I also use the political organization of the control of educational institutions, from local school boards, to the historically recent federal Department of Education, to the textbook publishers, Schools of Education, etc.

In the process I make the argument that what must be referred to as 'American culture'-or, in this case, the American way to education-must be understood as a set of constitutional acts constructing new realities for future generations to deal with.

II

In the second lecture, I sketch some of the properties of this construction. I argue that, in the history of the United States, certain ideas become discourse become institutions which, at every stage, catch more and more people who must then conduct their life in the terms suggested by the institutions, and particularly so as all get to see the limitations of earlier institutions and work extensively at reconstructing them.

I make the argument for education by discussing this reconstruction, or perhaps 'reconstitution', at four moments in the history of the United States: the original constitutional period, the building of the 'public' school system, the reaction to immigration at the end of the 19th century, and the establishment of progressive education.

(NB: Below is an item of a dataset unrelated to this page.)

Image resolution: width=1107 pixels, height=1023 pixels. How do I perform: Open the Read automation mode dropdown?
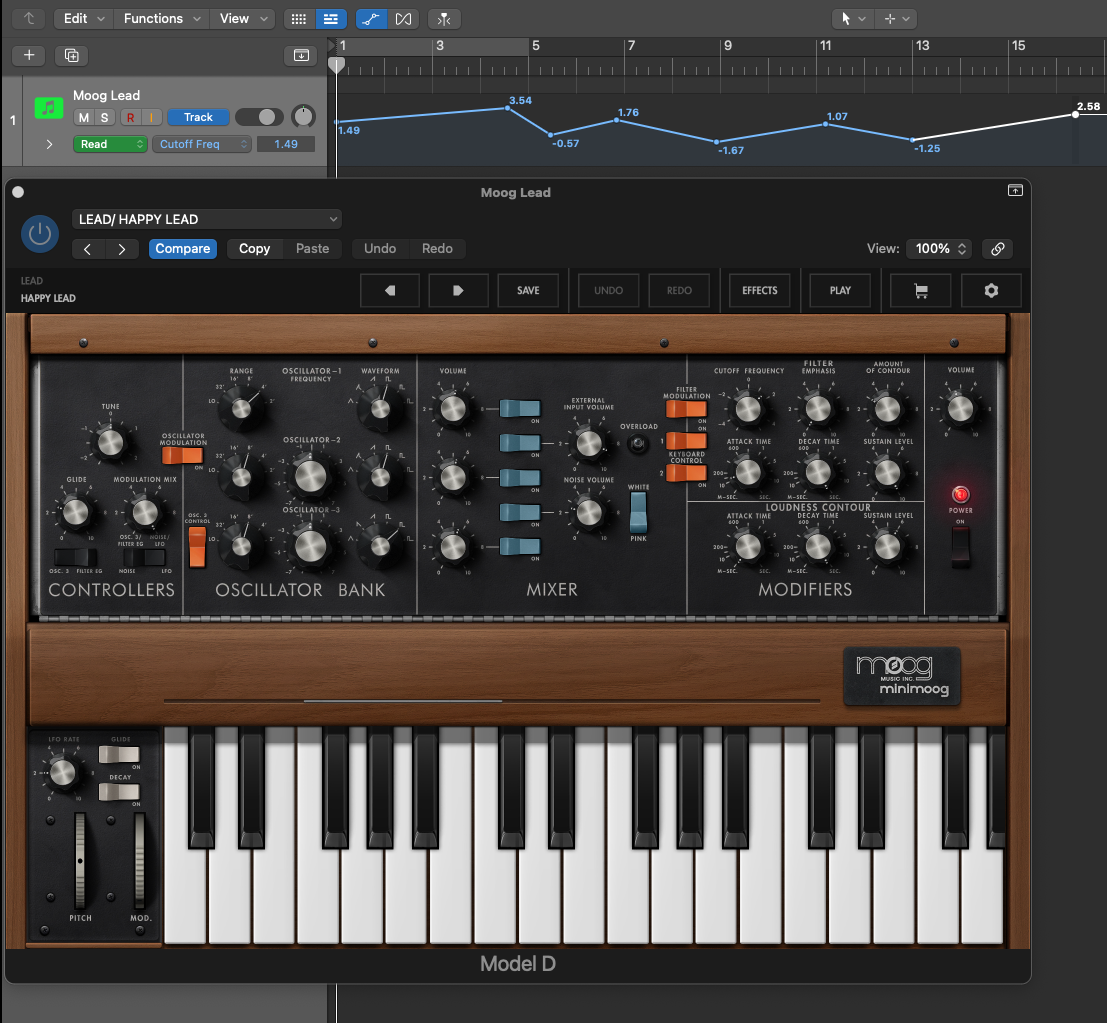(x=110, y=143)
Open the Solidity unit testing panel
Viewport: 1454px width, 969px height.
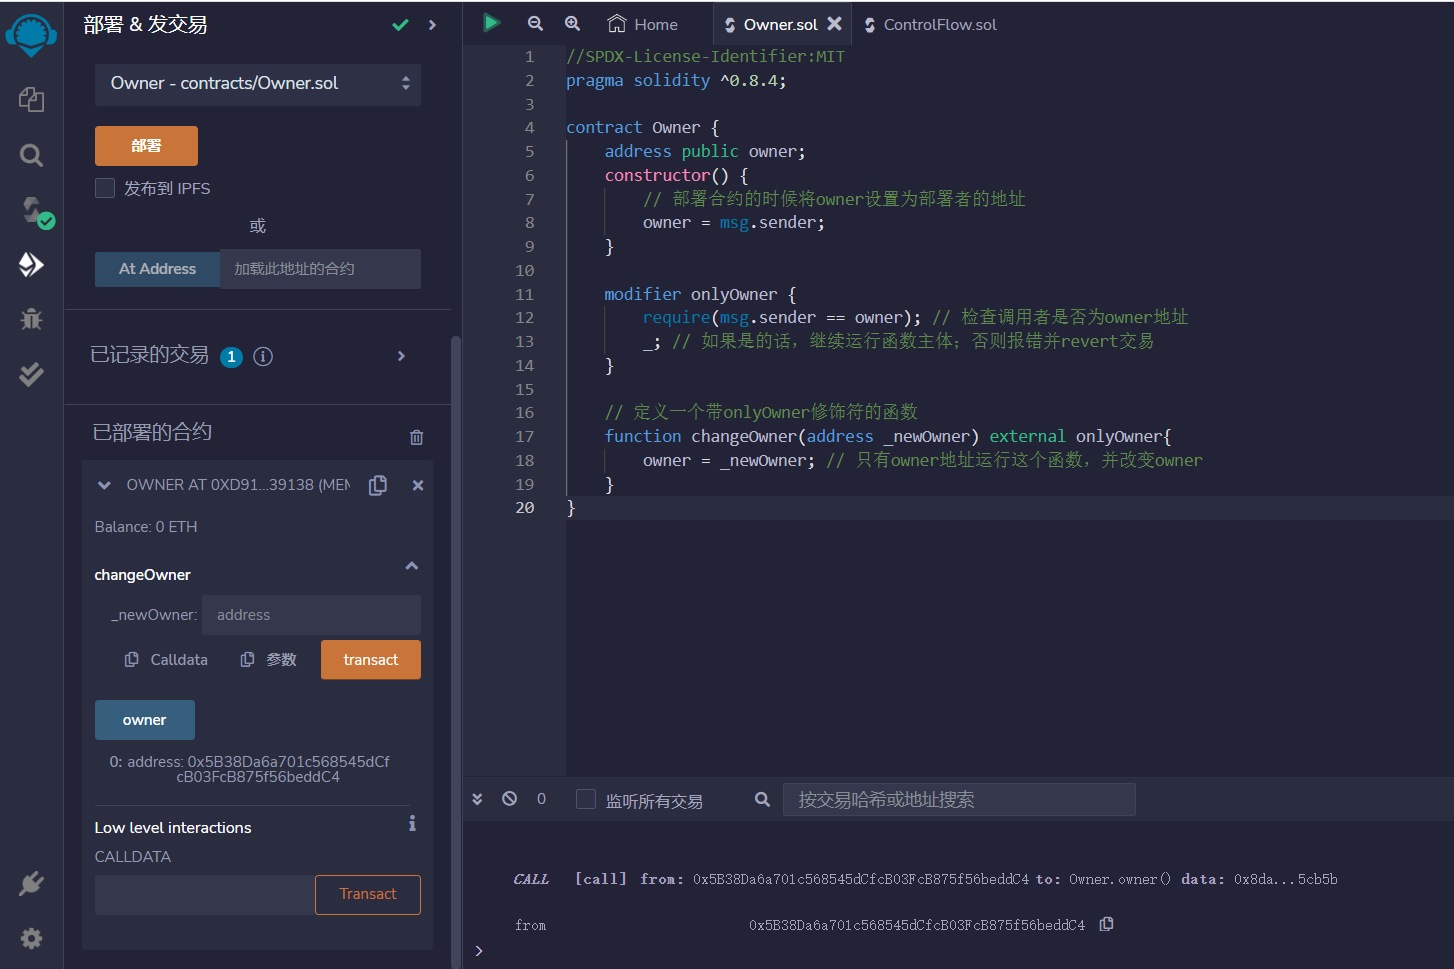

I show that the complex interaction between the ideologies of individualism (freedom, personal merit, self-expression), democracy (power of the people as individuals, rewards for accomplishment), community (agreement of the individuals to accept individualistic democracy), produces a particular kind of school that may even be inimical to aspects of the ideology, even as it pushes to the background other possibilities.

III

In the third lecture, I show how the cultural organization of education as it has been constituted over three centuries of interaction within the United States continues to produce particularly kinds of difficulties and conflicts that the current system can only mitigate but not cancel.

I first present some of the self-recognized difficulties. First, I summarize the Jeffersonian recognition of the difficulty of governing the United States, or even most smaller parts of it, as a community. Second, I mention the continuing difficulties about what to do with new immigrants. As John Dewey recognized, there is an inherent contradiction between given them the freedom to build their own communities and ensuring that these communities are internally constituted on the democratic principles that require the granting of the local freedom.

Second I argue that some of the most perennial problems in American education, particularly the race issue, are the product of the very structures that produce individualism, democracy, and the stress on community. In this process human difference, even when produced by social and historical forces, are understood only in their individual manifestations, thereby requiring that constitutional action be directed on the individual. In this cultural logic, people in poverty (or slavery) are in their position because they are (or have been made) "poor" in personal abilities. Whether the "explanations" for personal poverty are explicitly racist, or psycho-therapeutic (emotionally or cognitively), practical attention by institutions is focused back on the individual.

This is a continuing dilemma because this very socio-logic reconstituting the individual as an object in history has been so successful in so many other ways. After two centuries of internal and external critiques of America, all imagined alternatives have either been cast away or have ended reconstituting the mitigated and tightly controlled individualism that we encounter when we roam the corridors of American schools, or drive down America highways.